- Traditional Chinese: 吳仁璧
- Simplified Chinese: 吴仁璧

Standard Mandarin
- Hanyu Pinyin: Wú Rénbì

Wu Tingbao
- Traditional Chinese: 吳廷寳
- Simplified Chinese: 吴廷宝

Standard Mandarin
- Hanyu Pinyin: Wú Tíngbǎo

= Wu Renbi =

Late Tang dynasty Taoist and man of letters

Wu Renbi (died 901, courtesy name Tingbao) was a late Tang dynasty Taoist and man of letters. An eccentric man, Wu was eventually killed by the warlord Qian Liu for refusing to write the eulogy for Qian's mother Lady Shuiqiu. Eleven of his poems survived in the collection Quan Tangshi.

==Biography==
Wu Renbi was originally from Sū Prefecture. He studied astrology and occult Taoism during his youth. At some point he allegedly studied after a Taoist master in Mount Lu for a few years. In 890, he passed the imperial examination with honors, but given the volatile political situation, with warlords overrunning the nation, he decided to enter the relatively stable territory of warlord Qian Liu in modern Zhejiang. With no money, he begged on the street, and soon Qian Liu heard of his fame and politely sought his service. Qian first asked Wu to interpret astrological signs; Wu said he did not know.
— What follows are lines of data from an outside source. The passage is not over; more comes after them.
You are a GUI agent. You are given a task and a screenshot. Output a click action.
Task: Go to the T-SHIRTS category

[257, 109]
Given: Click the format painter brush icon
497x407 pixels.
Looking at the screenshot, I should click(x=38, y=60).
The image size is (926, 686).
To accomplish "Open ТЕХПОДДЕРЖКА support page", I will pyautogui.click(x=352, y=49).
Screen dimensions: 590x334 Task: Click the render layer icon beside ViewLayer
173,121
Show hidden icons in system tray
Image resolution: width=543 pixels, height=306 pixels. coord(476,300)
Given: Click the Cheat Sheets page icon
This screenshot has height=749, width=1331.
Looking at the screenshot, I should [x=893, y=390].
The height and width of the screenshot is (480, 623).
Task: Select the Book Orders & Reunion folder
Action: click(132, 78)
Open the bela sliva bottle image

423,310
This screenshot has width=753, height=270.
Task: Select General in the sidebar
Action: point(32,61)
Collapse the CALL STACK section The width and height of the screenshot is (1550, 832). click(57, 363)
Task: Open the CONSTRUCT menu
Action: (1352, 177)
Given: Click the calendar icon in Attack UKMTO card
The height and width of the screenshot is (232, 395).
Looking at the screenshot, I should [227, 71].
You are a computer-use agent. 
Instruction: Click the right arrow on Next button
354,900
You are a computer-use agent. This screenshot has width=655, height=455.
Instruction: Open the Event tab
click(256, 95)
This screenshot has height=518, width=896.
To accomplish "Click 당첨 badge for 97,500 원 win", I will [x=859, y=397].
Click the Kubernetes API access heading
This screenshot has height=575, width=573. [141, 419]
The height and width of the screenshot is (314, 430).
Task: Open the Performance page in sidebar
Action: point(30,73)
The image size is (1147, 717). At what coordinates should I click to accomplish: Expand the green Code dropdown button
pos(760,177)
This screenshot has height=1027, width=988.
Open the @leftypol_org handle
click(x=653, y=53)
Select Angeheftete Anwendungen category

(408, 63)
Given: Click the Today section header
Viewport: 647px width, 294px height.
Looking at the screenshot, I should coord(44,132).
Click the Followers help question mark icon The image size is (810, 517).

Qian then asked Wu to serve in his retinue, and Wu refused again. In late 901, Qian Liu's mother Lady Shuiqiu died. After the funeral service, Qian asked Wu to write the eulogy to be inscribed on her tomb stele. Wu's denial this time incensed a grieving Qian Liu, who immediately ordered Wu Renbi to be thrown into the river and drowned.